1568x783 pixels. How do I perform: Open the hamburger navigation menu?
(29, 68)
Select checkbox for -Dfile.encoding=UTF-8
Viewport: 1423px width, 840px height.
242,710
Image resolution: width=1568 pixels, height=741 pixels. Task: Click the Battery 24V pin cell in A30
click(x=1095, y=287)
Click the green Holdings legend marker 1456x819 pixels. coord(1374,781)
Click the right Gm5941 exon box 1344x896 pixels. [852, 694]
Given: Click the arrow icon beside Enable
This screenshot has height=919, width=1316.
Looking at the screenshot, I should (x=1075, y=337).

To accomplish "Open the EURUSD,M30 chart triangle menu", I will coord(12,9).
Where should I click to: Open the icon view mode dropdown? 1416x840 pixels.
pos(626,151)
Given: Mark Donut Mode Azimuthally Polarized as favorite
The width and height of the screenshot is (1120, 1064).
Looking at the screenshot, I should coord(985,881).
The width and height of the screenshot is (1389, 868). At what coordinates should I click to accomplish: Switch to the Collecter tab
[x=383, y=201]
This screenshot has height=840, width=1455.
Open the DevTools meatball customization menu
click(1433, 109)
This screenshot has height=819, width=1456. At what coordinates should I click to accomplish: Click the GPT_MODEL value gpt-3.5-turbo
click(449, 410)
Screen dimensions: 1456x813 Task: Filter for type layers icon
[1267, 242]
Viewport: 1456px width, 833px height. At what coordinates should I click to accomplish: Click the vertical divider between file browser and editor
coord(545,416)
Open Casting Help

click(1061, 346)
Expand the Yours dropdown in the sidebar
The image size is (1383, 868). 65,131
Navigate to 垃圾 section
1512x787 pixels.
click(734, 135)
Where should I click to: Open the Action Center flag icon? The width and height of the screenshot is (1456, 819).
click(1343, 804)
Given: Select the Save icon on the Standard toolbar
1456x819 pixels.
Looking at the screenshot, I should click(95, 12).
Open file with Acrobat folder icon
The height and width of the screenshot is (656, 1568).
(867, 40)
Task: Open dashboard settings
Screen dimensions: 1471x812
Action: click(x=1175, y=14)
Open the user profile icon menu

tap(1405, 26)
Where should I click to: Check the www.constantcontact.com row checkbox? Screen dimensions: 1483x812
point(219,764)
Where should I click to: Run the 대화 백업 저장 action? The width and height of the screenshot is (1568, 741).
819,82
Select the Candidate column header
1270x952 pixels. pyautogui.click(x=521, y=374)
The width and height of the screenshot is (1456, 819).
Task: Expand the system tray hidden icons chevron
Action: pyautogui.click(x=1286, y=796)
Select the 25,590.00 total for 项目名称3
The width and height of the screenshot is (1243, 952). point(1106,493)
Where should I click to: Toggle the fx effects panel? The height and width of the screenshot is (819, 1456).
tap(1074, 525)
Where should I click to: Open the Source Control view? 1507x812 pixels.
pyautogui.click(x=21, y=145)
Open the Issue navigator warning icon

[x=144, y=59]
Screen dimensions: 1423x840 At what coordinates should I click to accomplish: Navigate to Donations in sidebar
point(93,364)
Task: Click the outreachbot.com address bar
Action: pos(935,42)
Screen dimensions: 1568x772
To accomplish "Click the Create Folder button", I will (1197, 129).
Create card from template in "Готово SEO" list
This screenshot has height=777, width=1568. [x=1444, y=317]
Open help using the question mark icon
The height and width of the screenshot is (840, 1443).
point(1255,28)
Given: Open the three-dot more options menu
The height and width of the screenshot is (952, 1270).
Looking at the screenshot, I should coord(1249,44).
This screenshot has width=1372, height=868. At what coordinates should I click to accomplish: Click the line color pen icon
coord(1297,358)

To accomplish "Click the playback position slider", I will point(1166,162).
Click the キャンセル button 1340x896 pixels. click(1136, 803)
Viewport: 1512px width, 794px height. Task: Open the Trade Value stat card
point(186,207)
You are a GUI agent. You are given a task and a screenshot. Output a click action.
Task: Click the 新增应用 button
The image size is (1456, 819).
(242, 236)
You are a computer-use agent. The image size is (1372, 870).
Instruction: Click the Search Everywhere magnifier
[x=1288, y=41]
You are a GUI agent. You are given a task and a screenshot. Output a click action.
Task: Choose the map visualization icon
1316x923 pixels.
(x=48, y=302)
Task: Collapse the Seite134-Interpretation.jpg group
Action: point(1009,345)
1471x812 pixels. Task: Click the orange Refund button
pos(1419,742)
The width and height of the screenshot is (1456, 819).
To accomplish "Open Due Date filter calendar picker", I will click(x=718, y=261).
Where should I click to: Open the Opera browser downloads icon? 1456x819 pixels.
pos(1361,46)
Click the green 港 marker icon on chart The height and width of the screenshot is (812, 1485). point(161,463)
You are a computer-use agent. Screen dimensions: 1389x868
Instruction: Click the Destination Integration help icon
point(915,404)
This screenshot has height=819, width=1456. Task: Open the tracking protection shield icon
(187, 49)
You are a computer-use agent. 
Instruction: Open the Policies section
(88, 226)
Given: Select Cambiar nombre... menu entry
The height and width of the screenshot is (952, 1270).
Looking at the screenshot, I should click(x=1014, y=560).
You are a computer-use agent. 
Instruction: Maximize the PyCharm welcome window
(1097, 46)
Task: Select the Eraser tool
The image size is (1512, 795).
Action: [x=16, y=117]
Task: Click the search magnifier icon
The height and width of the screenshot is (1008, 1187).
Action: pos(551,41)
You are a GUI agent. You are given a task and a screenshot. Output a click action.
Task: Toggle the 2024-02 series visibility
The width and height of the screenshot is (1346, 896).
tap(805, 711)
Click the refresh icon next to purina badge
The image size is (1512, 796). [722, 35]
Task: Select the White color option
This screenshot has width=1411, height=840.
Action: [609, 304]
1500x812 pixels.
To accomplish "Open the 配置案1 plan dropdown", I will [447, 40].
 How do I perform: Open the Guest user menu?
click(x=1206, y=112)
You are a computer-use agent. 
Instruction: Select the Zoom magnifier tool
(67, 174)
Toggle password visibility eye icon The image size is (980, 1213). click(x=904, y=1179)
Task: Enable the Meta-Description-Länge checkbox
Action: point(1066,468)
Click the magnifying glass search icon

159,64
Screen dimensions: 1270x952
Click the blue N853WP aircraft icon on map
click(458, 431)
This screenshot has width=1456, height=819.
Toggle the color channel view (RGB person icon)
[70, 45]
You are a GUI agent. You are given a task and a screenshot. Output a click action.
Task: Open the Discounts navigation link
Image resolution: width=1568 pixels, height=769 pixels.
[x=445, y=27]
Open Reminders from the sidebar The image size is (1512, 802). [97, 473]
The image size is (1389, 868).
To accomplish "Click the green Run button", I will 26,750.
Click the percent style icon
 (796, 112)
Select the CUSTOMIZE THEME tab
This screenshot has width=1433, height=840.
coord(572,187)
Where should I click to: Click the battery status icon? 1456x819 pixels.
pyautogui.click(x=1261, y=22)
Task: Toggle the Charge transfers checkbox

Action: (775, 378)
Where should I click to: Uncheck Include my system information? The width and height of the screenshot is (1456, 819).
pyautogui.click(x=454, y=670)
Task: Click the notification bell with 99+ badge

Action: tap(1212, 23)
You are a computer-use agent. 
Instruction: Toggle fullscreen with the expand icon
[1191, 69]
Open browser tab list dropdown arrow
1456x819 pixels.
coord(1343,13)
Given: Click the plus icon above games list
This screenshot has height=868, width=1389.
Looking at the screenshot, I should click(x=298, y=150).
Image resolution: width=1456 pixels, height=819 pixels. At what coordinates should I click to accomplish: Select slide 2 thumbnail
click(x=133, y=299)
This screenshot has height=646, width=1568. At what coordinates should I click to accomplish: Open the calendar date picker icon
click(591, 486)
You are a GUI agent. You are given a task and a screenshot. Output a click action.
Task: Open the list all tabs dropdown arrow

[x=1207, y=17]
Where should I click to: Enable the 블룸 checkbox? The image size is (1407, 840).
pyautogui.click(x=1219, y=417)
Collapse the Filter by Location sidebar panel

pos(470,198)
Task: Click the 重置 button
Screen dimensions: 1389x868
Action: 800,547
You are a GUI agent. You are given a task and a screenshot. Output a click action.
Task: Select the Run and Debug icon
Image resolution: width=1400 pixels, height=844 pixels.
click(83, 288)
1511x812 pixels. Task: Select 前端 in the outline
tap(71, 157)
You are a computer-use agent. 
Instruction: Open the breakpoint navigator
· · ·
## What to produce
How many lines of the material contain the string "green"? Answer with that number alone.

## Response area
3